Helene (Stéphane Audran) and her lover, Paul (Maurice Ronet)
Helene (Stéphane Audran) and her lover, Victor (Maurice Ronet)

Given my recent work on Claude Chabrol films from the last few years and from the New Wave period of 1958-62, it was interesting to go back to Chabrol’s most successful period in the late 1960s/early 1970s. La femme infidèle offers us ‘Helene and Charles’ (the characters’ names reappear in many Chabrol films) as a bourgeois couple living in a country house outside Paris. He’s a lawyer, she’s a woman of leisure and they have a son aged 8. Charles begins to suspect his wife is having an affair and pays a private detective to find ‘Mr Pegala’.

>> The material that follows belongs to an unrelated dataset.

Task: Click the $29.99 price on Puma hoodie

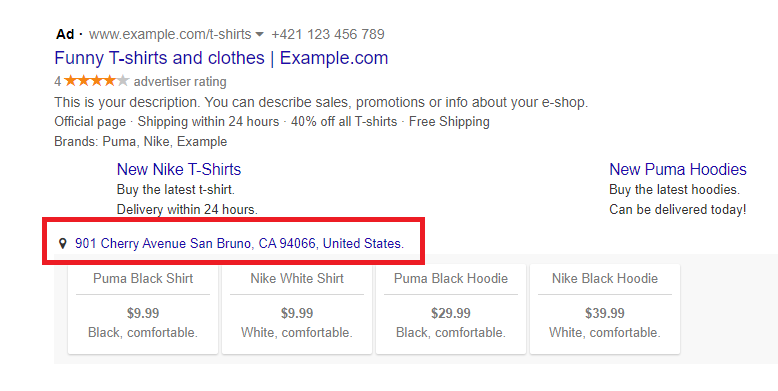Action: 451,313
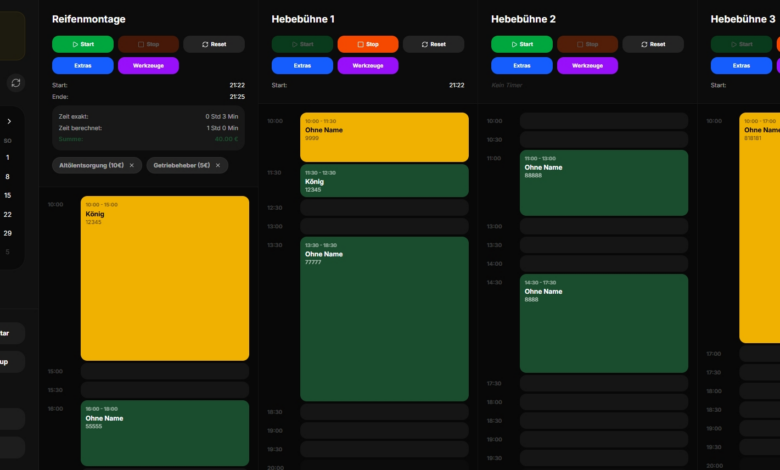Open Werkzeuge for Hebebühne 2
The height and width of the screenshot is (470, 780).
coord(587,65)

From the beginning, this is pure Hitchcock. Charles’ mother (a very Hitchcockian character) tells Helene not to allow Charles to get out of shape. Michel Bouquet as the husband is terrific. He is indeed a little podgy and jowly and he struggles manfully to carry out a Hitchcock murder and disposal of the body. Stéphane Audran moves through the film like a goddess and it’s nice to see Maurice Ronet again.

The whole film moves to its conclusion like a well-oiled machine. It’s fantastically smooth and controlled and ever so slightly preposterous with its almost comic policemen. I won’t give away what happens when husband meets lover, suffice to say there is a great gag that references Hitchcock again with an over-sized prop. In short the film is a masterpiece – flawless filmmaking. There is very little in the way of plot, but I found myself almost mesmerised by the way it is played. Best of all, the film ends with a beautifully shot sequence which is open-ended so that we can guess at what has happened, but we can’t know. This is similar to the endings of Les Cousins (1960) and The Girl Cut in Two (2007).

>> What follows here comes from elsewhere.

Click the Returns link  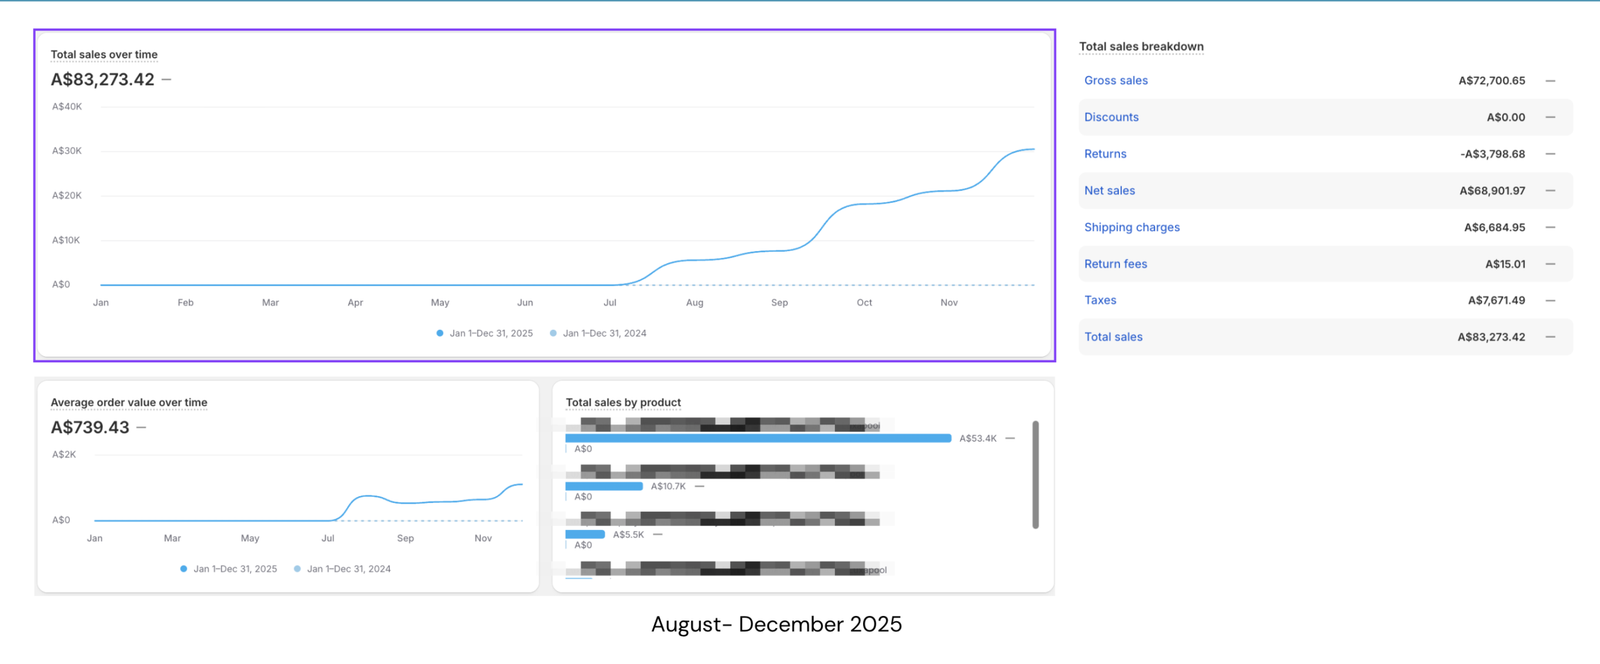[x=1105, y=154]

I don’t remember watching the film in the 1970s but I’m sure that I did and it struck me that somehow the film seems more ‘strange’ now than it did back then – i.e. I don’t remember Chabrol being ‘odd’ in any way, as some audiences do now. Is it just me who has changed as a spectator or are most films just made differently now? I’m not sure, but going by the recent Chabrol films, he has just kept on making them in the same way. He really is the true auteur, making virtually the same film each time with just enough difference in setting and narrative detail to keep us interested.

One technical point – the Region 2 Arrow DVD I rented had the wrong aspect ratio and I had to find ways of converting the digital file into one which allowed me to correct the mistake and achieve the correct ratio. It worked fine but was very fiddly.